## [Work to complete]
Copy out the data in full, keeping each line exactly as it reads.

## [Items from a dataset]

---*---

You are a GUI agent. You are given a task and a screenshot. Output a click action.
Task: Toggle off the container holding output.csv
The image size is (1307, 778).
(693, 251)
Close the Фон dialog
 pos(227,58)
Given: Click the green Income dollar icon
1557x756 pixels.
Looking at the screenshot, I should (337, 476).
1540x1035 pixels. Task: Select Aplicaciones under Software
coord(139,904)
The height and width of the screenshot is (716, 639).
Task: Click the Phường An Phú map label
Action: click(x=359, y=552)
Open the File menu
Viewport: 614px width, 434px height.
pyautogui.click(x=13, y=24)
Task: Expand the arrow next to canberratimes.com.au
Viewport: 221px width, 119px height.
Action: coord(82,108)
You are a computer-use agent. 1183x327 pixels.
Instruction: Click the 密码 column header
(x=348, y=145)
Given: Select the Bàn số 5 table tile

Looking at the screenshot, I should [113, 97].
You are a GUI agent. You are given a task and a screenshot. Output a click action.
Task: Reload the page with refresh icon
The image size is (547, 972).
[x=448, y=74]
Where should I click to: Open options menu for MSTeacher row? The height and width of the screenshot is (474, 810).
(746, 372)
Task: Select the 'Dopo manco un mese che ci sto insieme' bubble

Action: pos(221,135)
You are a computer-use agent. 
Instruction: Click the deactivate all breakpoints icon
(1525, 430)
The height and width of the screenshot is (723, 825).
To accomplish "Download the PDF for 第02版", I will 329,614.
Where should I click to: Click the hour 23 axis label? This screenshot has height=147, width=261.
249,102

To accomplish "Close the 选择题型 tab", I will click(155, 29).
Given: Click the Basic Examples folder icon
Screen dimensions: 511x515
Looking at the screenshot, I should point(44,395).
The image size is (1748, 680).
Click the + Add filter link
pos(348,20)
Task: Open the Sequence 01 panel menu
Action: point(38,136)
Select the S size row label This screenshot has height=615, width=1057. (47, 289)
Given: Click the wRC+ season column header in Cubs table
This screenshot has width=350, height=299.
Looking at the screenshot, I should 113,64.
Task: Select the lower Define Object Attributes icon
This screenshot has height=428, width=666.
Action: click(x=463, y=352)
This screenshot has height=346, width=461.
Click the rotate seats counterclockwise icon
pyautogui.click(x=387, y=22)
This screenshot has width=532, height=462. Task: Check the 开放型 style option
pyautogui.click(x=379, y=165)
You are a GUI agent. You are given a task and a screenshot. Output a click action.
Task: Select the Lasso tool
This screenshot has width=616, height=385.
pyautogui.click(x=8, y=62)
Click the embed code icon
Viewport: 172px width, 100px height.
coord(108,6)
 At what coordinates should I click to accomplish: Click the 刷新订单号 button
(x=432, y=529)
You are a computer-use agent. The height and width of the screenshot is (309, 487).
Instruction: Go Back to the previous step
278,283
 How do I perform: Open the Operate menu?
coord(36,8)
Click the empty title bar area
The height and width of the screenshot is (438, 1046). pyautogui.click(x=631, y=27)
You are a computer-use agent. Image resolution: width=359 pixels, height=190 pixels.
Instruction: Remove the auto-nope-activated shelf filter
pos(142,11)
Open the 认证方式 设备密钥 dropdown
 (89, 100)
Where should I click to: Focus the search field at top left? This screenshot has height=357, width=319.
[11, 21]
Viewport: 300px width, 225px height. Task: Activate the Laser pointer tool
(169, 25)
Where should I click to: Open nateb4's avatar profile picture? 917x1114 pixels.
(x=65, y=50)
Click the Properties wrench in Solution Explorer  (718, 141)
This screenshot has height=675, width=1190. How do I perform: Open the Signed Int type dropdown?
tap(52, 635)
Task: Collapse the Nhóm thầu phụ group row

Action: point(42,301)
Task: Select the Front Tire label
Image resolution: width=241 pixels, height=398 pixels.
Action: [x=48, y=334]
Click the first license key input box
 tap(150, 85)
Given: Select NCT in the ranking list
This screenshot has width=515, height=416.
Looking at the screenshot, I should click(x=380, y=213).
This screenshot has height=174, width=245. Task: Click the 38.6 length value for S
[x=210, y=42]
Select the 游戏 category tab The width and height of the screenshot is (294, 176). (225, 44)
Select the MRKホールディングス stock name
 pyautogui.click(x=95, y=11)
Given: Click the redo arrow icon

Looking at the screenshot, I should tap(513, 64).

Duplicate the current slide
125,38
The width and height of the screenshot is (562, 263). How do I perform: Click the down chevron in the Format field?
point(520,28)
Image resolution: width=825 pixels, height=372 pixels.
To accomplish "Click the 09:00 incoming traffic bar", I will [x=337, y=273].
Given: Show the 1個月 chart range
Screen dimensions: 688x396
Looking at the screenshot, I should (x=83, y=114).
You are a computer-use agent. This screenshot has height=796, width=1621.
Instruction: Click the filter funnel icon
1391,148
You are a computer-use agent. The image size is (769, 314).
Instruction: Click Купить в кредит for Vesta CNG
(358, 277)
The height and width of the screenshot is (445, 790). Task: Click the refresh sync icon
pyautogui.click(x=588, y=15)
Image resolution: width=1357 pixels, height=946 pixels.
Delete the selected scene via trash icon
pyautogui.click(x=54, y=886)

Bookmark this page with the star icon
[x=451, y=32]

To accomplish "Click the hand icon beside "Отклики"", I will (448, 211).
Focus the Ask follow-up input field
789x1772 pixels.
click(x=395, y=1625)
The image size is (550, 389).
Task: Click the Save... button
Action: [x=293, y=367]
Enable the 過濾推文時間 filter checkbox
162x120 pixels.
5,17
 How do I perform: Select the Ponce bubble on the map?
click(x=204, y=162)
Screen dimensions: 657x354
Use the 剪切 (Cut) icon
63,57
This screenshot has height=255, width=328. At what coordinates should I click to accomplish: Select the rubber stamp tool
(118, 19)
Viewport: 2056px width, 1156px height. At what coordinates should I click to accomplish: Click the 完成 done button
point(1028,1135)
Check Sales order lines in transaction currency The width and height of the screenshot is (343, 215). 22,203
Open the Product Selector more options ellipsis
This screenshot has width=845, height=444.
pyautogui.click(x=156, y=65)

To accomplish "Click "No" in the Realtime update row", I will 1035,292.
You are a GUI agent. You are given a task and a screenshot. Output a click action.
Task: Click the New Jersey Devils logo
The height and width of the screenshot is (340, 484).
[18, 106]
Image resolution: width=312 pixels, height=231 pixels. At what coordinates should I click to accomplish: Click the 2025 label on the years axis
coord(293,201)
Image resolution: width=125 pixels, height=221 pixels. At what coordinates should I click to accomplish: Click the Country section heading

---*---

## [Response to the task]
You are a GUI agent. You are given a task and a screenshot. Output a click action.
Task: Toggle off the container holding output.csv
The image size is (1307, 778).
(693, 251)
Close the Фон dialog
 pos(227,58)
Given: Click the green Income dollar icon
1557x756 pixels.
Looking at the screenshot, I should (337, 476).
1540x1035 pixels. Task: Select Aplicaciones under Software
coord(139,904)
The height and width of the screenshot is (716, 639).
Task: Click the Phường An Phú map label
Action: click(x=359, y=552)
Open the File menu
Viewport: 614px width, 434px height.
pyautogui.click(x=13, y=24)
Task: Expand the arrow next to canberratimes.com.au
Viewport: 221px width, 119px height.
Action: coord(82,108)
You are a computer-use agent. 1183x327 pixels.
Instruction: Click the 密码 column header
(x=348, y=145)
Given: Select the Bàn số 5 table tile

Looking at the screenshot, I should [113, 97].
You are a GUI agent. You are given a task and a screenshot. Output a click action.
Task: Reload the page with refresh icon
The image size is (547, 972).
[x=448, y=74]
Where should I click to: Open options menu for MSTeacher row? The height and width of the screenshot is (474, 810).
(746, 372)
Task: Select the 'Dopo manco un mese che ci sto insieme' bubble

Action: pos(221,135)
You are a computer-use agent. 
Instruction: Click the deactivate all breakpoints icon
(1525, 430)
The height and width of the screenshot is (723, 825).
To accomplish "Download the PDF for 第02版", I will 329,614.
Where should I click to: Click the hour 23 axis label? This screenshot has height=147, width=261.
249,102

To accomplish "Close the 选择题型 tab", I will click(155, 29).
Given: Click the Basic Examples folder icon
Screen dimensions: 511x515
Looking at the screenshot, I should point(44,395).
The image size is (1748, 680).
Click the + Add filter link
pos(348,20)
Task: Open the Sequence 01 panel menu
Action: point(38,136)
Select the S size row label This screenshot has height=615, width=1057. (47, 289)
Given: Click the wRC+ season column header in Cubs table
This screenshot has width=350, height=299.
Looking at the screenshot, I should 113,64.
Task: Select the lower Define Object Attributes icon
This screenshot has height=428, width=666.
Action: click(x=463, y=352)
This screenshot has height=346, width=461.
Click the rotate seats counterclockwise icon
pyautogui.click(x=387, y=22)
This screenshot has width=532, height=462. Task: Check the 开放型 style option
pyautogui.click(x=379, y=165)
You are a GUI agent. You are given a task and a screenshot. Output a click action.
Task: Select the Lasso tool
This screenshot has width=616, height=385.
pyautogui.click(x=8, y=62)
Click the embed code icon
Viewport: 172px width, 100px height.
coord(108,6)
 At what coordinates should I click to accomplish: Click the 刷新订单号 button
(x=432, y=529)
You are a computer-use agent. The height and width of the screenshot is (309, 487).
Instruction: Go Back to the previous step
278,283
 How do I perform: Open the Operate menu?
coord(36,8)
Click the empty title bar area
The height and width of the screenshot is (438, 1046). pyautogui.click(x=631, y=27)
You are a computer-use agent. Image resolution: width=359 pixels, height=190 pixels.
Instruction: Remove the auto-nope-activated shelf filter
pos(142,11)
Open the 认证方式 设备密钥 dropdown
 (89, 100)
Where should I click to: Focus the search field at top left? This screenshot has height=357, width=319.
[11, 21]
Viewport: 300px width, 225px height. Task: Activate the Laser pointer tool
(169, 25)
Where should I click to: Open nateb4's avatar profile picture? 917x1114 pixels.
(x=65, y=50)
Click the Properties wrench in Solution Explorer  (718, 141)
This screenshot has height=675, width=1190. How do I perform: Open the Signed Int type dropdown?
tap(52, 635)
Task: Collapse the Nhóm thầu phụ group row

Action: point(42,301)
Task: Select the Front Tire label
Image resolution: width=241 pixels, height=398 pixels.
Action: [x=48, y=334]
Click the first license key input box
 tap(150, 85)
Given: Select NCT in the ranking list
This screenshot has width=515, height=416.
Looking at the screenshot, I should click(x=380, y=213).
This screenshot has height=174, width=245. Task: Click the 38.6 length value for S
[x=210, y=42]
Select the 游戏 category tab The width and height of the screenshot is (294, 176). (225, 44)
Select the MRKホールディングス stock name
 pyautogui.click(x=95, y=11)
Given: Click the redo arrow icon

Looking at the screenshot, I should tap(513, 64).

Duplicate the current slide
125,38
The width and height of the screenshot is (562, 263). How do I perform: Click the down chevron in the Format field?
point(520,28)
Image resolution: width=825 pixels, height=372 pixels.
To accomplish "Click the 09:00 incoming traffic bar", I will [x=337, y=273].
Given: Show the 1個月 chart range
Screen dimensions: 688x396
Looking at the screenshot, I should (x=83, y=114).
You are a computer-use agent. This screenshot has height=796, width=1621.
Instruction: Click the filter funnel icon
1391,148
You are a computer-use agent. The image size is (769, 314).
Instruction: Click Купить в кредит for Vesta CNG
(358, 277)
The height and width of the screenshot is (445, 790). Task: Click the refresh sync icon
pyautogui.click(x=588, y=15)
Image resolution: width=1357 pixels, height=946 pixels.
Delete the selected scene via trash icon
pyautogui.click(x=54, y=886)

Bookmark this page with the star icon
[x=451, y=32]

To accomplish "Click the hand icon beside "Отклики"", I will (448, 211).
Focus the Ask follow-up input field
789x1772 pixels.
click(x=395, y=1625)
The image size is (550, 389).
Task: Click the Save... button
Action: [x=293, y=367]
Enable the 過濾推文時間 filter checkbox
162x120 pixels.
5,17
 How do I perform: Select the Ponce bubble on the map?
click(x=204, y=162)
Screen dimensions: 657x354
Use the 剪切 (Cut) icon
63,57
This screenshot has height=255, width=328. At what coordinates should I click to accomplish: Select the rubber stamp tool
(118, 19)
Viewport: 2056px width, 1156px height. At what coordinates should I click to accomplish: Click the 完成 done button
point(1028,1135)
Check Sales order lines in transaction currency The width and height of the screenshot is (343, 215). 22,203
Open the Product Selector more options ellipsis
This screenshot has width=845, height=444.
pyautogui.click(x=156, y=65)

To accomplish "Click "No" in the Realtime update row", I will 1035,292.
You are a GUI agent. You are given a task and a screenshot. Output a click action.
Task: Click the New Jersey Devils logo
The height and width of the screenshot is (340, 484).
[18, 106]
Image resolution: width=312 pixels, height=231 pixels. At what coordinates should I click to accomplish: Click the 2025 label on the years axis
coord(293,201)
Image resolution: width=125 pixels, height=221 pixels. At what coordinates should I click to accomplish: Click the Country section heading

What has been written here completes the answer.